Cirillo patrzył z zadziwieniem na młodą kobietę, aż wreszcie ze łzami w oczach:
— A ty, rzekł, jakim jesteś aniołem? Nie wiem ani o jednym w niebie którego imienia nie byłabyś godną nosić, a który byłby godnym nosić twoje.
— Widzisz że plączę, nie jestem więc godną być aniołem; aniołowie nie płaczą spełniając swą powinność.
— Spełnij ją płacząc, tem większa twoja zasługa; spełnij ją a ja spełnię moją, mówiąc mu ile go kochasz i jak cierpiałaś. Jedź, a od czasu do czasu wspomnij o mnie w swojej modlitwie; takie modlitwy jak twoje bywają wysłuchane.
Cirillo chciał ucałować jej ręce, ale Luiza rzuciła mu się na szyję.
— O! ucałuj mnie jak ojciec całuje córkę, powiedziała.
I podczas gdy doktór ściskał ją z szacunkiem i uwielbieniem zarazem:
— O, powiesz mu to! wszak prawda że mu powiesz? mówiła po cichu.

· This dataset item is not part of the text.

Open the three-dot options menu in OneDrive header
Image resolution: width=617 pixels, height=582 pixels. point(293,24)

Cirillo ścisnął jej rękę na znak przyrzeczenia.
San Felice wszedł i zastał Luizę w objęciach przyjaciela.
— Więc ty, powiedział śmiejąc się, w pocałunkach udzielasz rad swoim chorym?

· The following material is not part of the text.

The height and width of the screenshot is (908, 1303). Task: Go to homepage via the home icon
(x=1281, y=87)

— Nie, ale pocałunkami żegnam się z tymi których kocham, czczę i szanuję. Ah kawalerze jesteś szczęśliwym człowiekiem!
— On tak zasługuje na szczęście, powiedziała Luiza podając rękę mężowi.
Strona:PL A Dumas La San Felice.djvu/1074
Ta strona została przepisana.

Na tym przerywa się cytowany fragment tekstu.